Andre Bazin would approve of this film since it operates on a loose semi-documentary style: lots of interiors packed with extras and activity and a sense of real time via long uninterrupted takes in medium frame. Everyone speaks slowly and carefully for the early sound equipment. If nothing else it makes for an invaluable record of Chicago in the actual prohibition era. We see: press rooms, stockyards, nightclubs, bottling plants, breweries, money changing hands, receipt tallying, shakedowns, political rallies, checks being written, highjacking, and blackmail. The cast includes Lewis Stone as the bitter Irish rival, Jean Harlow as a 'hired to hook ya' nightclub hatchecker, and Clark Gable a two-timing no good rat finkwhyIoughtta....
SMART WOMAN
1931 - ** 1/2
Thanks to the light touch of director Gregory (MY MAN GODFREY) La Cava this soggy farce is pretty light on its feet, even with all that dead air, early sound hiss and TCM's print all but faded to light grey. Mary Astor stars as the martyrishly modern wife who comes home from a trip abroad to find her husband, Don (Robert Ames) wanting a divorce and planning to marry a blonde gold digger (Noel Francis) with a claw-hooked mother (Gladys Gale). Once again the gender neutral fuddy-duddy-isms of Edward Everett Horton (the pre-code Michael Cera?) attempt to liven the stiltedness. When Horton comes to pick Mary Astor up from the docks in a huge crowd scene there's a brief, horrifying minute when I thought he was the husband Astor's been boasting of to Sir Guy Harrington (John Halliday) during the voyage. Things get better when Don's gold digger hits it off with Sir Guy during a strangely sexy bicycle ride. Dewy, wild-eyed and seductive, she really wakes up the film in this scene, the exercise perhaps kicking in the bootleg backstage hooch in her system, but the zzz's are never far behind, struggling to catch up like Edward Everett Horton on a girl's bike.
TARZAN, THE APE MAN
1932 - ***1/2
There's been so many kid-friendly TARZAN films, from the silent era up through Disney's animated version, that it's easy to forget the first two films with Weissmuller were adult, intense, and uber-lurid.

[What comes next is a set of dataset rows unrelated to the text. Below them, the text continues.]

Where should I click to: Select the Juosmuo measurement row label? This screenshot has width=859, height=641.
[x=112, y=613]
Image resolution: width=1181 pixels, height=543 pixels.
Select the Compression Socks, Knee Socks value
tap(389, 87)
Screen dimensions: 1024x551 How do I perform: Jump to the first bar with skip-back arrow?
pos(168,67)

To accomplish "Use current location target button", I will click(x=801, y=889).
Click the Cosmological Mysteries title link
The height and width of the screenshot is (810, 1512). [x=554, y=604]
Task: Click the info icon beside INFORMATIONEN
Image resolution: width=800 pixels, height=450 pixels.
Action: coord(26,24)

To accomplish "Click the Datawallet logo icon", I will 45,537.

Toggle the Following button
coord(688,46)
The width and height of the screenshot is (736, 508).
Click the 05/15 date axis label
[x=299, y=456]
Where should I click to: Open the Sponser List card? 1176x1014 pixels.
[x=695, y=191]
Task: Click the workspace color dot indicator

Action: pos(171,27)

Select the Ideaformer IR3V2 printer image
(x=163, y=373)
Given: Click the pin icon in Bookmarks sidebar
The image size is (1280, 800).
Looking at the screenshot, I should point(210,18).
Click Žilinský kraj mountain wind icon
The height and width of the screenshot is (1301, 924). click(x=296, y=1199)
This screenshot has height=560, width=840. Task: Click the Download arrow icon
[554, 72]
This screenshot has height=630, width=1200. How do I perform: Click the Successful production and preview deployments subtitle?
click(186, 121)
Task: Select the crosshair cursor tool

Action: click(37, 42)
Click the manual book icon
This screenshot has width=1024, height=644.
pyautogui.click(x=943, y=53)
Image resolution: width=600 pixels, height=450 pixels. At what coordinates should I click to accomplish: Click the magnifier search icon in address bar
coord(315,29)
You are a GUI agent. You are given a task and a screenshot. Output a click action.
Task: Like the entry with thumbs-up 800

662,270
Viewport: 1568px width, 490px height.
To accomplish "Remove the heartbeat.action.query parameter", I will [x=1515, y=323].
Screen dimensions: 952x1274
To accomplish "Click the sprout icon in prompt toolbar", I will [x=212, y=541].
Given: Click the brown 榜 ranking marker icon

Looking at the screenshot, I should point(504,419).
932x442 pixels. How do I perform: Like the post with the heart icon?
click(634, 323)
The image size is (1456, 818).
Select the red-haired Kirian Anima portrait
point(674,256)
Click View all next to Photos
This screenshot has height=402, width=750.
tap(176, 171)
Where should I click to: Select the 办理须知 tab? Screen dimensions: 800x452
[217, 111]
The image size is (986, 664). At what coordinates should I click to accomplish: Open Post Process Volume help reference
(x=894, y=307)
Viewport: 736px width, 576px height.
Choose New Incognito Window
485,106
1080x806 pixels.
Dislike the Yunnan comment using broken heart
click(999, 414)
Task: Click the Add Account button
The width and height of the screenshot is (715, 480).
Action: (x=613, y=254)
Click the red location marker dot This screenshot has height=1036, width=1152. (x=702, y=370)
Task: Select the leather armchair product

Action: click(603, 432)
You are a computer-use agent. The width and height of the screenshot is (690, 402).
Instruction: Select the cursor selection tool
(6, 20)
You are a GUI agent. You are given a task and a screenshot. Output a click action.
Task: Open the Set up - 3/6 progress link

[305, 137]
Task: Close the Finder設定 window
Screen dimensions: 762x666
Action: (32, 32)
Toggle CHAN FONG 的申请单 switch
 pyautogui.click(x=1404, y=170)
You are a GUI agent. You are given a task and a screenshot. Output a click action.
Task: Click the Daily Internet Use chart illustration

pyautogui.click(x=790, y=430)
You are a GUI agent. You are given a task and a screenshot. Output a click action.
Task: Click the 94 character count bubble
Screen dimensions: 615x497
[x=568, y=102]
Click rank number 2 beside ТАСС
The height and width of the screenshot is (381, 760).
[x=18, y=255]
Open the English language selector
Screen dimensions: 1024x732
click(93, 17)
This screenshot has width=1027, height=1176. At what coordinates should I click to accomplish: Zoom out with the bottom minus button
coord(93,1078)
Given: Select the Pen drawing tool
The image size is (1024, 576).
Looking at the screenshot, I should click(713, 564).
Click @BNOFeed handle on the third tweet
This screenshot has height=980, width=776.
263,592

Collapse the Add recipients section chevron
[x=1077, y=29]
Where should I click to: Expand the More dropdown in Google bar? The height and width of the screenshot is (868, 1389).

TARZAN AND HIS MATE (1934) gets most of the press, thanks to a nude swimming scene (restored!), wild-ass battles and sexy chemistry between Weissmuller and Maureen O'Sullivan in the hottest loincloth of any Jane ever. But if you can get past the dull-ish first half, which is a lot of mismatched rear screen projection of Maureen wandering past ceremonial dances, the original 1932 TARZAN is just as awesome. The big climax--a tribe of pygmies throws Jane and her father into a pit with a flesh-rending ape monster--is still unparalleled in sheer lurid extremity. A more terrifying version of the lollipop guild, the studio used real African American and African dwarfs in the scene, and to see them all decked-out in exotic furs and fangs swarming around the pit, yelling and screaming for blood, man oh man.... it's so splendidly disturbing, and racist and wrong, you may never want to watch it again, after just twenty more times...
BLONDE CRAZY
1931 - ***
A Warner Brothers Cagney film with lots of good-natured slapping, BLONDE CRAZY's got a little something for everyone... to be offended by, sooner or later, but nothing more shocking than seeing James Cagney--wearing lots of white make-up and eye shadow--getting taken for a sucker by Louis Calhern during a trip to the big city. Wait... what? Louis Calhern!!!??
Noel Francis |
THE MATCH KING
1932 - ***
Thanks to TCM we've had the chance to discover a lot of pre-code stars that fell by the wayside over the years. Perhaps it's because being in the shadows helped stave off the draining of endless imitation. Warren William is one such fella, here as droll and pleasingly devilish as a no-good embezzler can be in a loosely biographical portrait of Ivar Kreuger, the guy who cornered the market on matches in the 20s via counterfeit bonds and inventing the idea of 'three on a match' to help sell more boxes. There's plenty of vicarious thrills in watching the swift rise and sudden crashing fall of William's smooth talker and his literal house of matchsticks. Incidentally, David Letterman mentioned this movie in that discussion with Alec Baldwin this week, though Baldwin hadn't heard of it. Baldwin, you'd do well to absorb a little Warren in your already scintillating rogue repertoire! He's just your type.